:: Data records ::

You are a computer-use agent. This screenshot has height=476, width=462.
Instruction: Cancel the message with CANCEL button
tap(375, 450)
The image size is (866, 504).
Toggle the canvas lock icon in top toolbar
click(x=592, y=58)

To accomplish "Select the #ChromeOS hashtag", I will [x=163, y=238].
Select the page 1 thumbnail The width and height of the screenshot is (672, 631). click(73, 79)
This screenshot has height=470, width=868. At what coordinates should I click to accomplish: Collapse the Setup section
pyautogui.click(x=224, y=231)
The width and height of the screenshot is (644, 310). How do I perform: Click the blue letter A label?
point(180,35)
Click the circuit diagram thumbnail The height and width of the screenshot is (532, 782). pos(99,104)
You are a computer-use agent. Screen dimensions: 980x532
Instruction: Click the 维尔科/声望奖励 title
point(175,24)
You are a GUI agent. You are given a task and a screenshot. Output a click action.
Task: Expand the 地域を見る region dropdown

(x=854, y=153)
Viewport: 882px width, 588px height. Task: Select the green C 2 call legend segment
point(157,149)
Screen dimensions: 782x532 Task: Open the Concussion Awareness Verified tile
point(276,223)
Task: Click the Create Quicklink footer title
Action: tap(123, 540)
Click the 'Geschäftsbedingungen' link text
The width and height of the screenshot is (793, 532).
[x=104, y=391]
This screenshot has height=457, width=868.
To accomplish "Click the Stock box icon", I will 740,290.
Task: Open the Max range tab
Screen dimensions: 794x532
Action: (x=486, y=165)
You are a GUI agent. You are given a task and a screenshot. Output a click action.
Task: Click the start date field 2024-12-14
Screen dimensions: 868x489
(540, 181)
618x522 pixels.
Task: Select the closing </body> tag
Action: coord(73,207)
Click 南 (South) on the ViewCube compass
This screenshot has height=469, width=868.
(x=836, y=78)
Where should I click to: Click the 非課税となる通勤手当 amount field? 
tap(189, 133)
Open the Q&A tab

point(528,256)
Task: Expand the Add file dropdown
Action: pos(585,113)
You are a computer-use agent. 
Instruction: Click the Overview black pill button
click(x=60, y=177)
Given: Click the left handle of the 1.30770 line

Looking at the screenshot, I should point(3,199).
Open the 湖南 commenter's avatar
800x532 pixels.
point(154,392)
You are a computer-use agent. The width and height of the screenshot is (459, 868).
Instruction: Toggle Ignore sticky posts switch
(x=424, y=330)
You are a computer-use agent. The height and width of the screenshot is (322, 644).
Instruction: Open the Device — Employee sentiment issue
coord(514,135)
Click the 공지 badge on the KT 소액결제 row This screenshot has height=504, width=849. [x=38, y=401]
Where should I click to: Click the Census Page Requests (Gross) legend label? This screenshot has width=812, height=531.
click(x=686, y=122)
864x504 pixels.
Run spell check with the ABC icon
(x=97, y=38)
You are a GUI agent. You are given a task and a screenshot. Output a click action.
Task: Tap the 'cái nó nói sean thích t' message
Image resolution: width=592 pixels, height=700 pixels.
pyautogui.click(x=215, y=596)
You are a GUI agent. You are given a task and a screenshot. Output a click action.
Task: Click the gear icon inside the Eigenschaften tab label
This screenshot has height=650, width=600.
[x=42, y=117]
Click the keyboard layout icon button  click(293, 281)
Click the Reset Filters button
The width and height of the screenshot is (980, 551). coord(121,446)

:::

Goal of the exercise: Repeat the listing above in full.

Output of the exercise:
You are a computer-use agent. This screenshot has height=476, width=462.
Instruction: Cancel the message with CANCEL button
tap(375, 450)
The image size is (866, 504).
Toggle the canvas lock icon in top toolbar
click(x=592, y=58)

To accomplish "Select the #ChromeOS hashtag", I will [x=163, y=238].
Select the page 1 thumbnail The width and height of the screenshot is (672, 631). click(73, 79)
This screenshot has height=470, width=868. At what coordinates should I click to accomplish: Collapse the Setup section
pyautogui.click(x=224, y=231)
The width and height of the screenshot is (644, 310). How do I perform: Click the blue letter A label?
point(180,35)
Click the circuit diagram thumbnail The height and width of the screenshot is (532, 782). pos(99,104)
You are a computer-use agent. Screen dimensions: 980x532
Instruction: Click the 维尔科/声望奖励 title
point(175,24)
You are a GUI agent. You are given a task and a screenshot. Output a click action.
Task: Expand the 地域を見る region dropdown

(x=854, y=153)
Viewport: 882px width, 588px height. Task: Select the green C 2 call legend segment
point(157,149)
Screen dimensions: 782x532 Task: Open the Concussion Awareness Verified tile
point(276,223)
Task: Click the Create Quicklink footer title
Action: tap(123, 540)
Click the 'Geschäftsbedingungen' link text
The width and height of the screenshot is (793, 532).
[x=104, y=391]
This screenshot has height=457, width=868.
To accomplish "Click the Stock box icon", I will 740,290.
Task: Open the Max range tab
Screen dimensions: 794x532
Action: (x=486, y=165)
You are a GUI agent. You are given a task and a screenshot. Output a click action.
Task: Click the start date field 2024-12-14
Screen dimensions: 868x489
(540, 181)
618x522 pixels.
Task: Select the closing </body> tag
Action: coord(73,207)
Click 南 (South) on the ViewCube compass
This screenshot has height=469, width=868.
(x=836, y=78)
Where should I click to: Click the 非課税となる通勤手当 amount field? 
tap(189, 133)
Open the Q&A tab

point(528,256)
Task: Expand the Add file dropdown
Action: pos(585,113)
You are a computer-use agent. 
Instruction: Click the Overview black pill button
click(x=60, y=177)
Given: Click the left handle of the 1.30770 line

Looking at the screenshot, I should point(3,199).
Open the 湖南 commenter's avatar
800x532 pixels.
point(154,392)
You are a computer-use agent. The width and height of the screenshot is (459, 868).
Instruction: Toggle Ignore sticky posts switch
(x=424, y=330)
You are a computer-use agent. The height and width of the screenshot is (322, 644).
Instruction: Open the Device — Employee sentiment issue
coord(514,135)
Click the 공지 badge on the KT 소액결제 row This screenshot has height=504, width=849. [x=38, y=401]
Where should I click to: Click the Census Page Requests (Gross) legend label? This screenshot has width=812, height=531.
click(x=686, y=122)
864x504 pixels.
Run spell check with the ABC icon
(x=97, y=38)
You are a GUI agent. You are given a task and a screenshot. Output a click action.
Task: Tap the 'cái nó nói sean thích t' message
Image resolution: width=592 pixels, height=700 pixels.
pyautogui.click(x=215, y=596)
You are a GUI agent. You are given a task and a screenshot. Output a click action.
Task: Click the gear icon inside the Eigenschaften tab label
This screenshot has height=650, width=600.
[x=42, y=117]
Click the keyboard layout icon button  click(293, 281)
Click the Reset Filters button
The width and height of the screenshot is (980, 551). coord(121,446)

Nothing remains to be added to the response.